Write out, word for word, the stretch of the pull request thread below from "refactor: Replace RecursiveMutex with Mutex in CTxMemPool #19306" through "RAII-styled by hebasto)".

Passage provided:
====================

Big thanks to @JeremyRubin for giving me this idea.

JeremyRubin · 2020-06-14T02:20:15Z

Concept ACK and lite CR-ACK, the approach seems to make sense.

Very nice work! Did this help with the variance from before?

I don't want to go overkill but I wonder if there's a nicer way to communicate the start warming/stop warming instructions (e.g. not just tweaking flags so there's some sort of interface). I also wonder if it makes sense to just always completely finish warming the cache or not? Aborting warming early still means the work has to happen in serial (at some point) with the main thread. Is there ever a circumstance where the warmer gets the cache full that it evicts its own warmed entries? Can we detect this and just stop then?

DrahtBot · 2020-06-14T04:15:11Z

The following sections might be updated with supplementary metadata relevant to reviewers and maintainers.

Conflicts

Reviewers, this pull request conflicts with the following ones:

Pass mempool pointer to UnloadBlockIndex/GetCoinsCacheSizeState #19604 (Pass mempool pointer to UnloadBlockIndex/GetCoinsCacheSizeState by MarcoFalke)
refactor: Replace RecursiveMutex with Mutex in CTxMemPool #19306 (refactor: Replace RecursiveMutex with Mutex in CTxMemPool by hebasto)
Disable fee estimation in blocksonly mode (by removing the fee estimates global) #18766 (Disable fee estimation in blocksonly mode by darosior)
refactor: Make CCheckQueue RAII-styled #18731 (refactor: Make CCheckQueue RAII-styled by hebasto)
Return BlockValidationState from ProcessNewBlock if CheckBlock/AcceptBlock fails #17479 (Return BlockValidationState from ProcessNewBlock if CheckBlock/AcceptBlock fails by jnewbery)
[doc] explain why CheckBlock() is called before AcceptBlock #15545 ([doc] explain why CheckBlock() is called before AcceptBlock by Sjors)

If you consider this pull request important, please also help to review the conflicting pull requests. Ideally, start with the one that should be merged first.

naumenkogs · 2020-06-14T08:23:19Z

Concept ACK.
I think speeding up connecting blocks is always a good idea.

I see you introducing a new thread. That might be an issue. Last time I tried that it didn't work out well: see discussion here and an issue I created here.
Maybe you want to express your opinion there or during the IRC meeting, as it's likely that you'll face the same issue with this PR

andrewtoth · 2020-06-14T13:43:42Z

Did this help with the variance from before?

@JeremyRubin my personal benchmarking bandwidth is rather limited. I'm trying to get another machine set up to do more extensive benchmarking on this. My numbers were done on a 12 virtual core CPU with internal SSD. I think this might have a wide variance of performance increase depending on CPU and disk types. However, the results I had were very promising so I submitted this for concept approval. I will come back with some more numbers soon(ish).

I don't want to go overkill but I wonder if there's a nicer way to communicate the start warming/stop warming instructions (e.g. not just tweaking flags so there's some sort of interface).

I thought I had done a pretty good job of this by wrapping it in WarmBlock/CancelWarmingBlock methods. I'll think some more on this. I'm open to suggestions.

====================

Source data:

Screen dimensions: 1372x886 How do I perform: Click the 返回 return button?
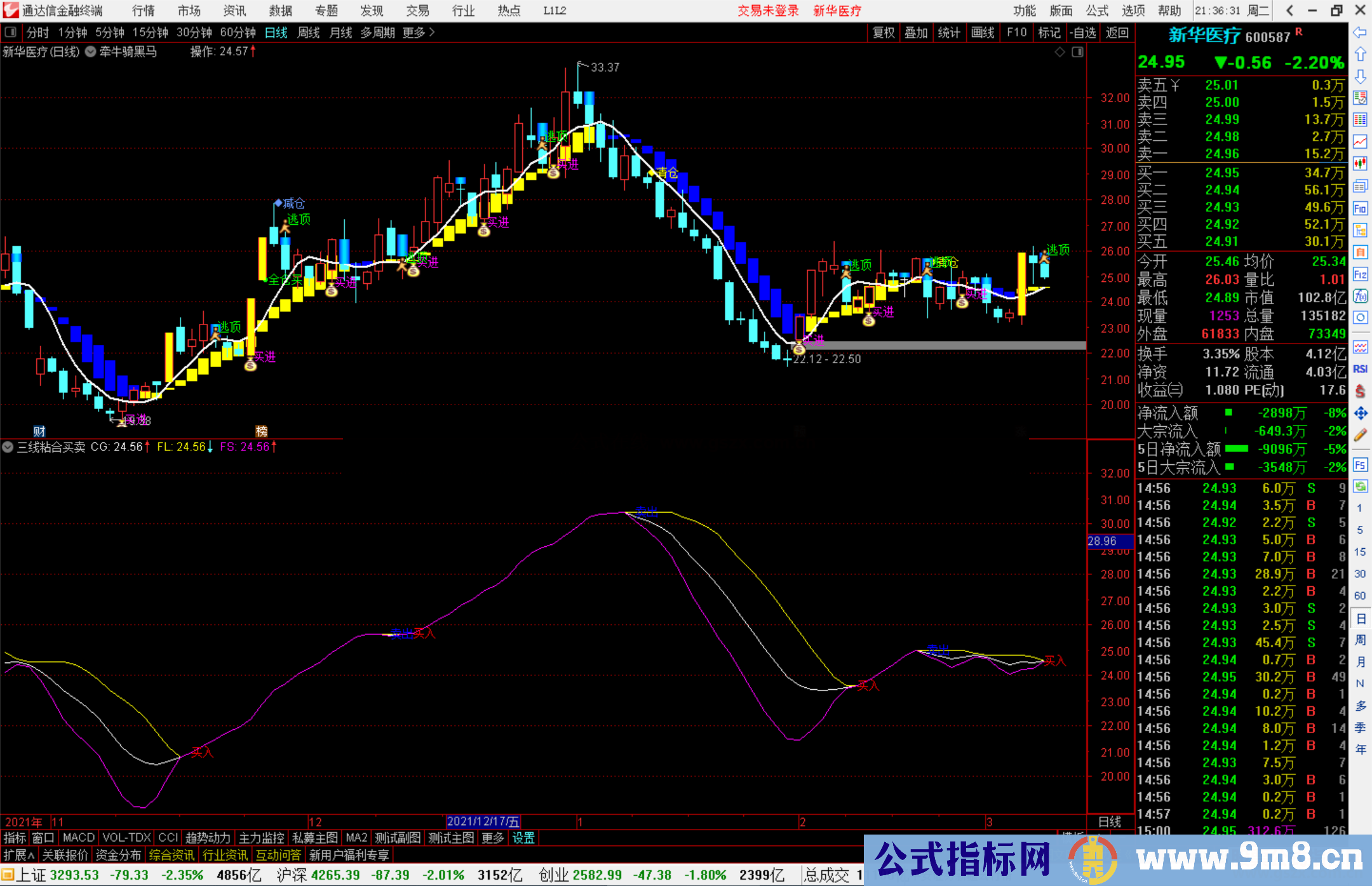pyautogui.click(x=1118, y=32)
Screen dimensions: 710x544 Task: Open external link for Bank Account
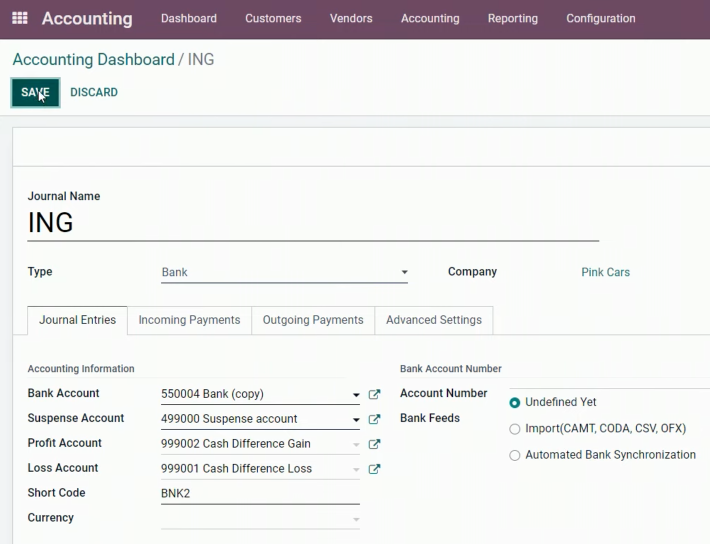374,394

====================

Final result:
refactor: Replace RecursiveMutex with Mutex in CTxMemPool #19306 (refactor: Replace RecursiveMutex with Mutex in CTxMemPool by hebasto)
Disable fee estimation in blocksonly mode (by removing the fee estimates global) #18766 (Disable fee estimation in blocksonly mode by darosior)
refactor: Make CCheckQueue RAII-styled #18731 (refactor: Make CCheckQueue RAII-styled by hebasto)